「富県戦略」の宮城が立場逆転
40万平方メートルを超える敷地に巨大な工場が連なる。宮城県中央部の大衡(おおひら)村にあるトヨタのグループ企業、トヨタ自動車東日本の本社工場だ。隣の大和(たいわ)町では半導体製造機械大手の東京エレクトロン宮城も稼働。10年余り前に誘致した二つのトップメーカーが宮城県の経済成長を支える。
「何と言ってもこの2社が、県内総生産の引き上げに大きく貢献した」。宮城県富県(ふけん)宮城推進室長の平塚勝徳は胸を張る。
2005年、知事に就任した村井嘉浩は産業振興を「一丁目一番地」に掲げた。10年後を見据えた長期総合計画の筆頭に「富県戦略」を挙げ、県内総生産10兆円を目標にした。
「人口規模が同じ新潟県と同等の県内総生産があってしかるべき」。富県戦略で当面の目標にしたのは新潟県だった。
当時の人口は宮城が236万人で新潟は243万人。05年度の総生産は新潟が9兆円を超え、宮城は8兆円台=グラフ参照=。

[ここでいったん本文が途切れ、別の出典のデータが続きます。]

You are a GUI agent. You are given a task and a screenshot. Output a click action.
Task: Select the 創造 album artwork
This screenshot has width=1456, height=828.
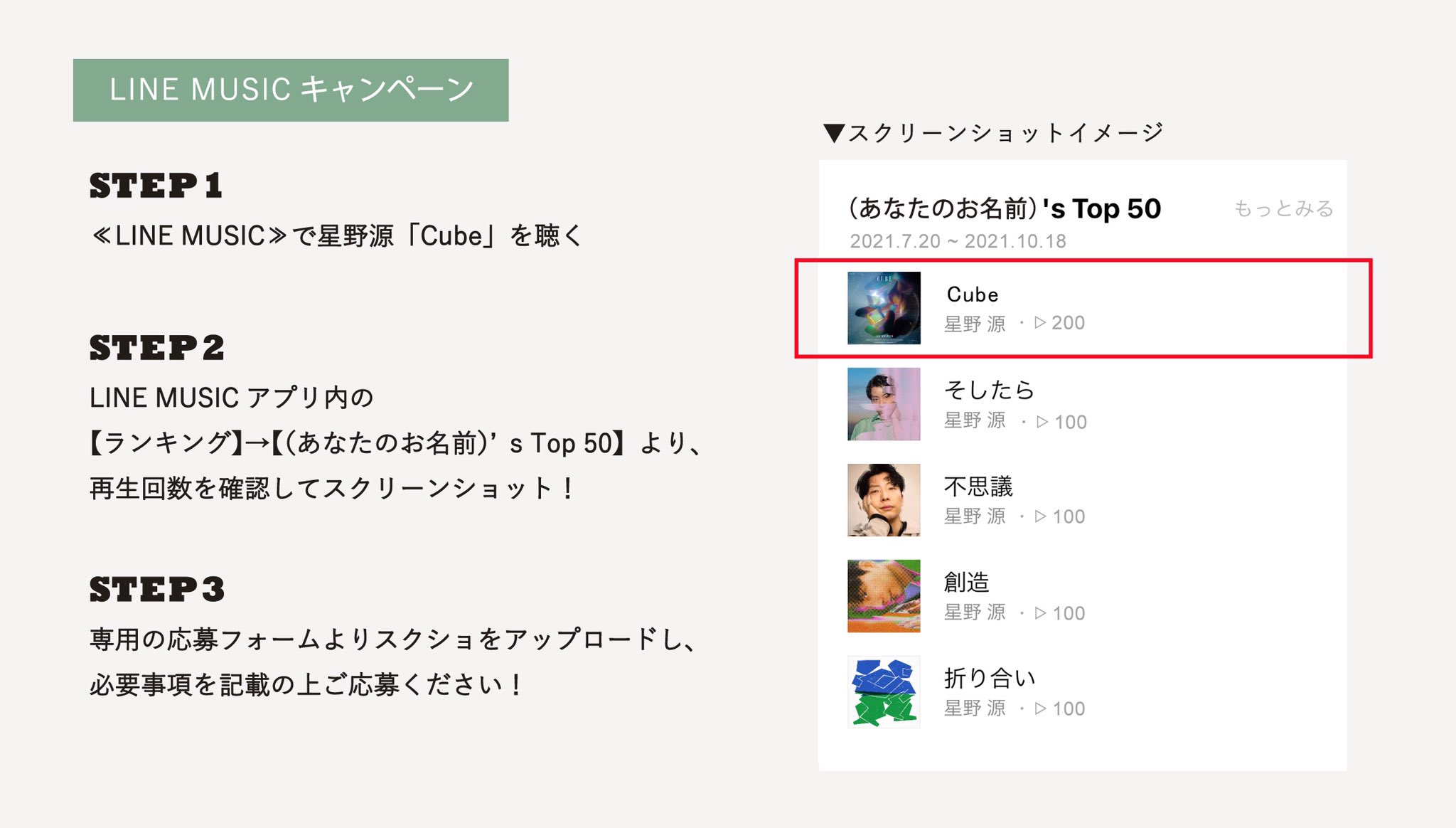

8千億円以上の差があった。

村井はウエートの低かった第2次産業を増やして産業構造を転換しようと、積極的に企業を誘致した。トヨタが工場用地を探しているとの情報をつかみ、トップ自ら何度も愛知の本社に掛け合い08年、子会社で車体製造を担うセントラル自動車の誘致にこぎ着けた。同社は関連2社と統合、トヨタ自動車東日本に膨らんだ。09年には東京エレクトロンも手繰り寄せた。

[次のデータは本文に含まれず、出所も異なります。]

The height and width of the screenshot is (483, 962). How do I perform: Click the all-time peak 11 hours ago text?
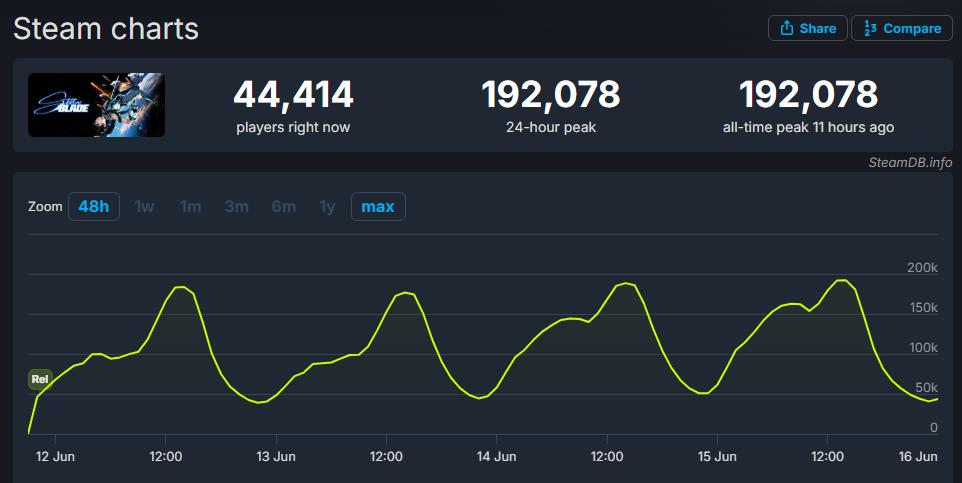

2社が稼働した11年以降、関連企業の集積が進み、工業団地も拡張。県内総生産は急速に伸びる。14年度に9兆円を超え、18年度には目標の10兆円を達成した。ライバル視した新潟は12年度に抜き去った。
「なぜ富県戦略をキーワードに企業誘致をするか。税収を増やせば県民サービスの還元につながるからだ」。平塚は村井の思いを代弁する。17年続いている村井県政で、職員一人一人がセールスマンとの意識が根付いたという。

トヨタ自動車東日本の本社工場。宮城県の県内総生産の上昇を支えるエンジンとなっている=4月13日、同県大衡村
好循環に入った宮城と比べると、新潟の見劣りは明白だ。総生産は横ばいか漸減を続け、19年度は9兆1851億円と、宮城に6千億円超の差を付けられた。約15年で立場が逆転した。
新潟県は平山征夫が知事だった1996年に「21世紀産業ビジョン」を作り、既存産業の競争力強化や新産業の掘り起こしを目指した。2004年に後を継いだ泉田裕彦は、塚田十一郎県政から40年以上続いた7~10年の長期総合計画を廃止。自身の公約を集めた「夢おこし政策プラン」で企業育成や企業誘致を掲げた。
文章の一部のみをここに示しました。